A project to drill oil in the Moghan Plain, Ardabil Province, will start by July, the project manager said.
“An onshore drilling rig owned by the National Iranian Drilling Company is on the way from Ahvaz in the southwest to Ardabil 1,300 km in the northwest and drilling will begin in the next six weeks,” Mehr News Agency quoted Ali Rafiei as saying.
The National Iranian Oil Company has been carrying out exploration in Moghan in the past decade. The oilfield is important as it can supply crude oil to Tabriz Refinery in the neighboring? East Azerbaijan Province.
Oil is supplied to Tabriz Refinery from the southern regions. If the Moghan project is a success oil will be sent to Tabriz Refinery putting an end to oil transfers from the south to the northwest.
The Moghan oilfield is near the border with the Azeri Republic and is estimated to contain over four billion barrels of mostly light crude.

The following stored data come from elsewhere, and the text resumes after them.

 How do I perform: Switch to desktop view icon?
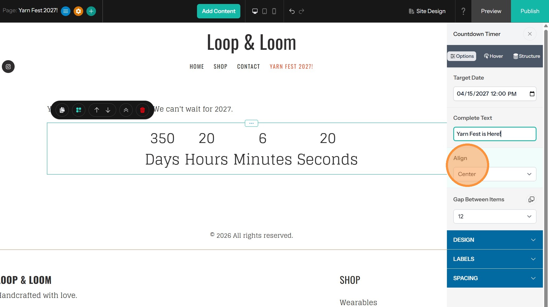(255, 11)
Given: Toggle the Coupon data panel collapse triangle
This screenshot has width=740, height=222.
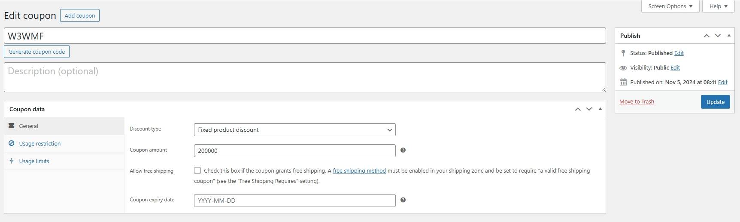Looking at the screenshot, I should tap(600, 109).

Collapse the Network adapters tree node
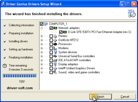pyautogui.click(x=42, y=28)
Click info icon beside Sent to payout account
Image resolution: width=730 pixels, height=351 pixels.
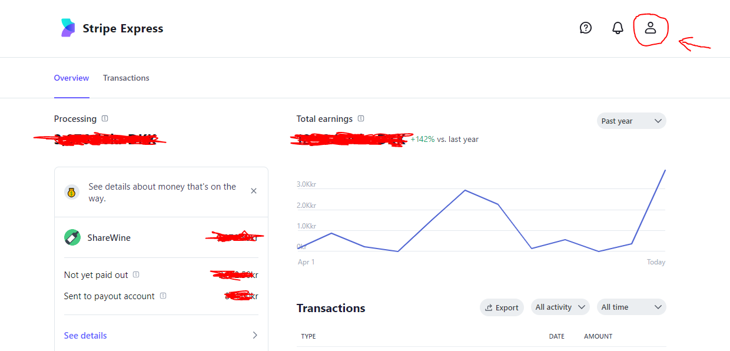tap(163, 296)
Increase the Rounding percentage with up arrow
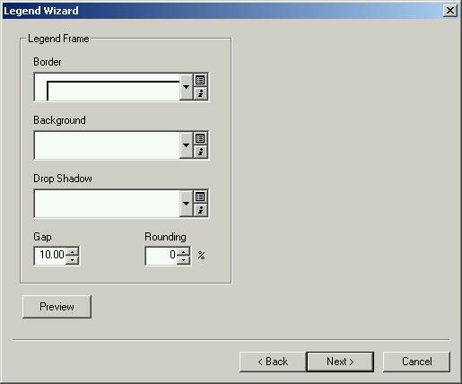 pos(183,251)
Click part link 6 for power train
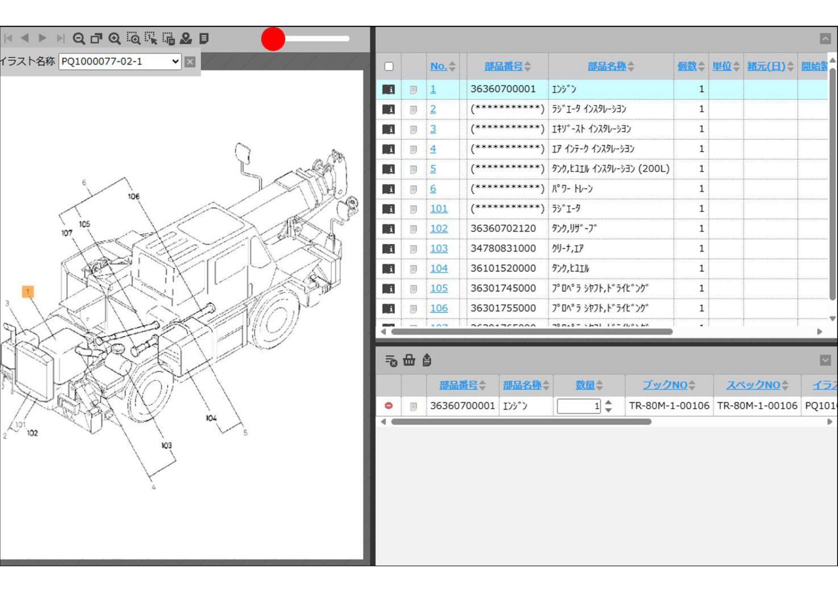 pyautogui.click(x=433, y=189)
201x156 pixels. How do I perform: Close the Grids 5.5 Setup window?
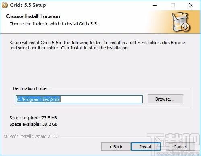click(x=191, y=5)
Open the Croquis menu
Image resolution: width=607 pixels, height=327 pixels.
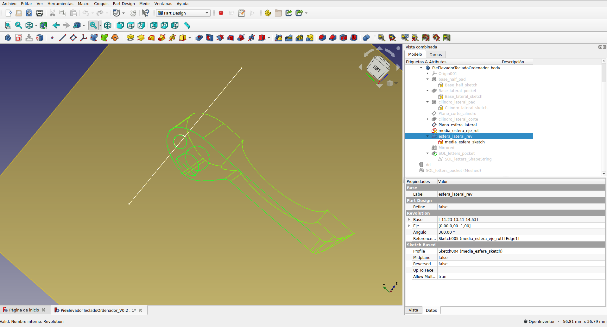tap(101, 4)
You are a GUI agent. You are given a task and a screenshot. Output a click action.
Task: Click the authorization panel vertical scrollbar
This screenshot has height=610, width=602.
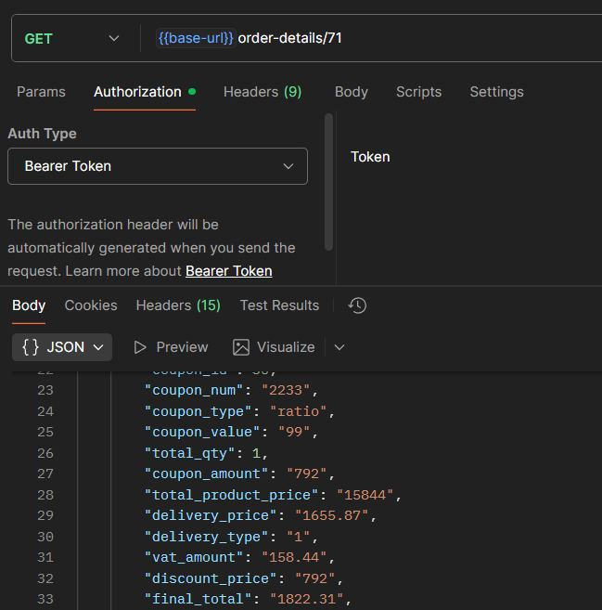(328, 181)
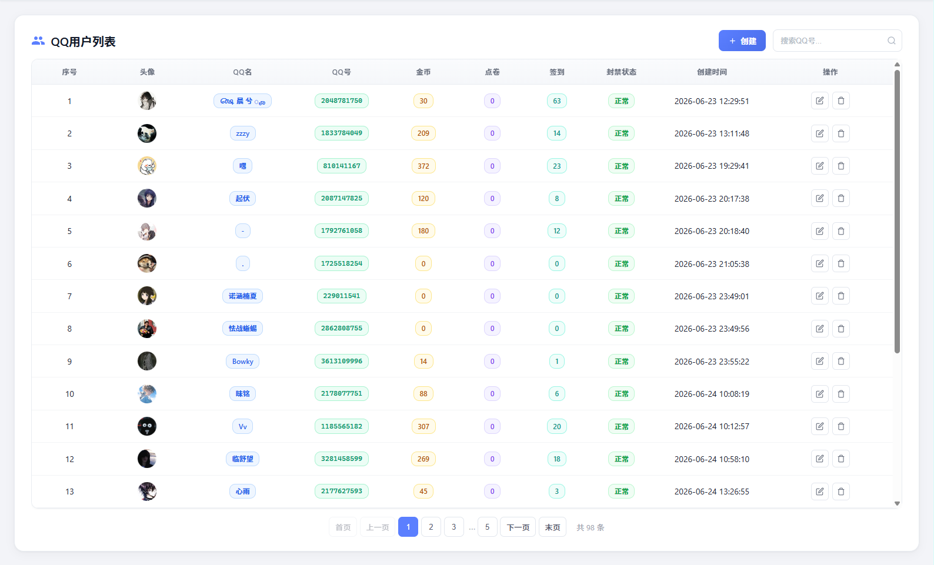Delete row 12 user 临舒望
934x565 pixels.
[840, 459]
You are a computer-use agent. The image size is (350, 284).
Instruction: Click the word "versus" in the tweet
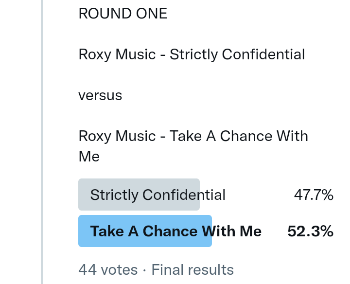click(x=100, y=95)
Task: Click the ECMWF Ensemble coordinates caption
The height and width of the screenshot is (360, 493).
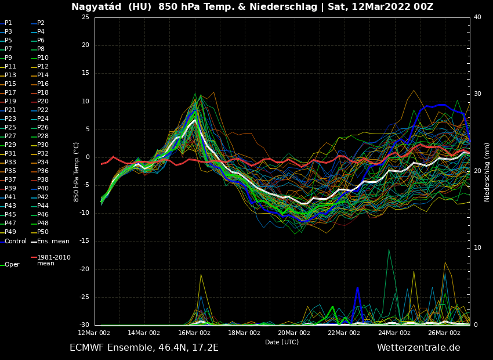Action: click(144, 348)
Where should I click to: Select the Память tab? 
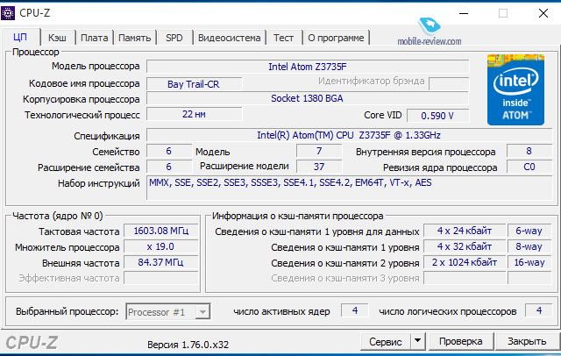pos(134,38)

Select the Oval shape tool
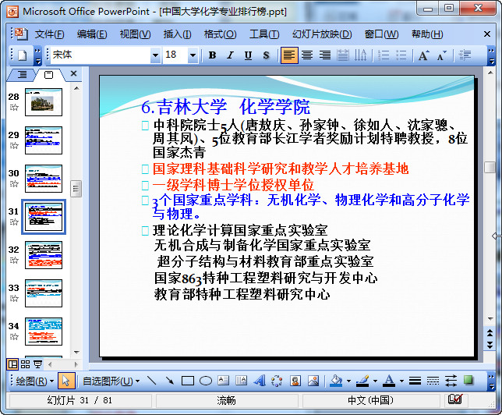tap(205, 381)
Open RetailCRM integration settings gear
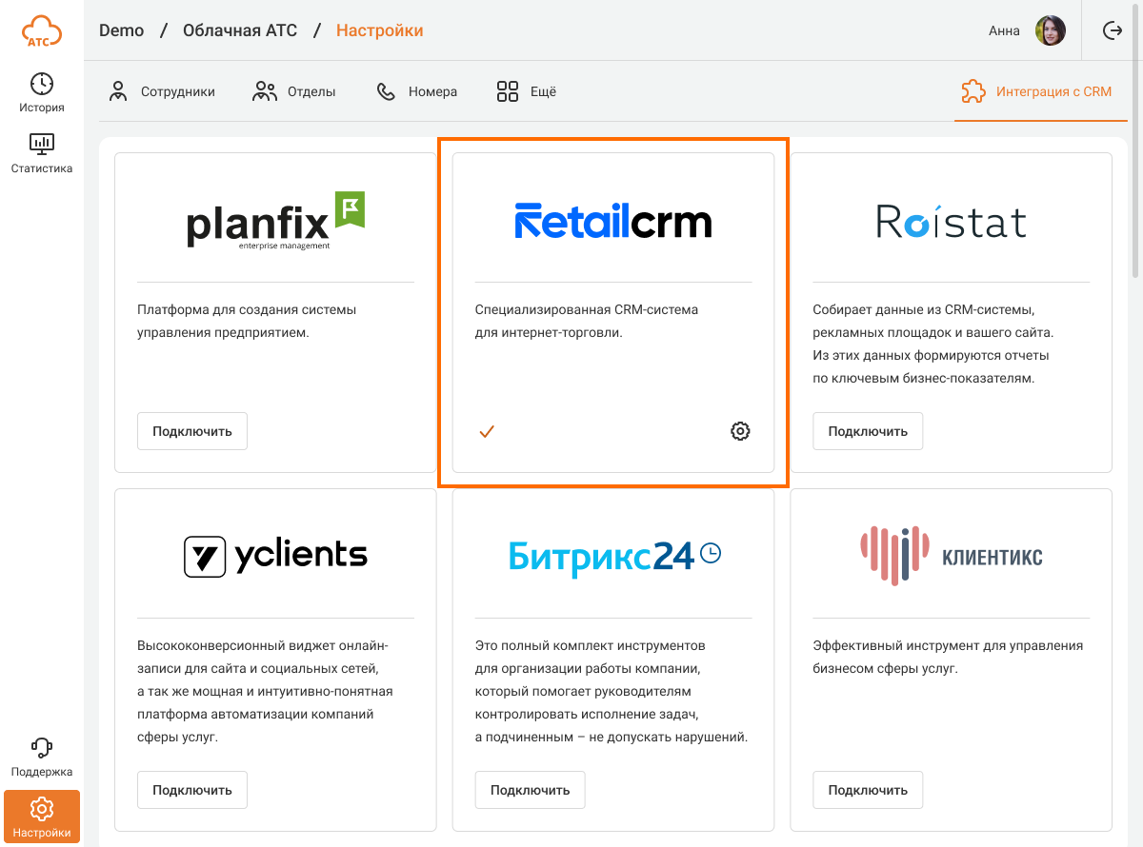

Iran is developing its sprawling oil industry despite declining exports due to the US sanctions since in 2018. Oil production increased by 400,000 barrels per day last month compared to April 2020, OPEC’s latest monthly report for May indicates.
Although the US sanctions on oil export and banking are in place, it is reported that Iran is selling bigger quantities since September 2020. Last April Iran produced just under 2 million bpd but this year production is around 2.4 million barrels.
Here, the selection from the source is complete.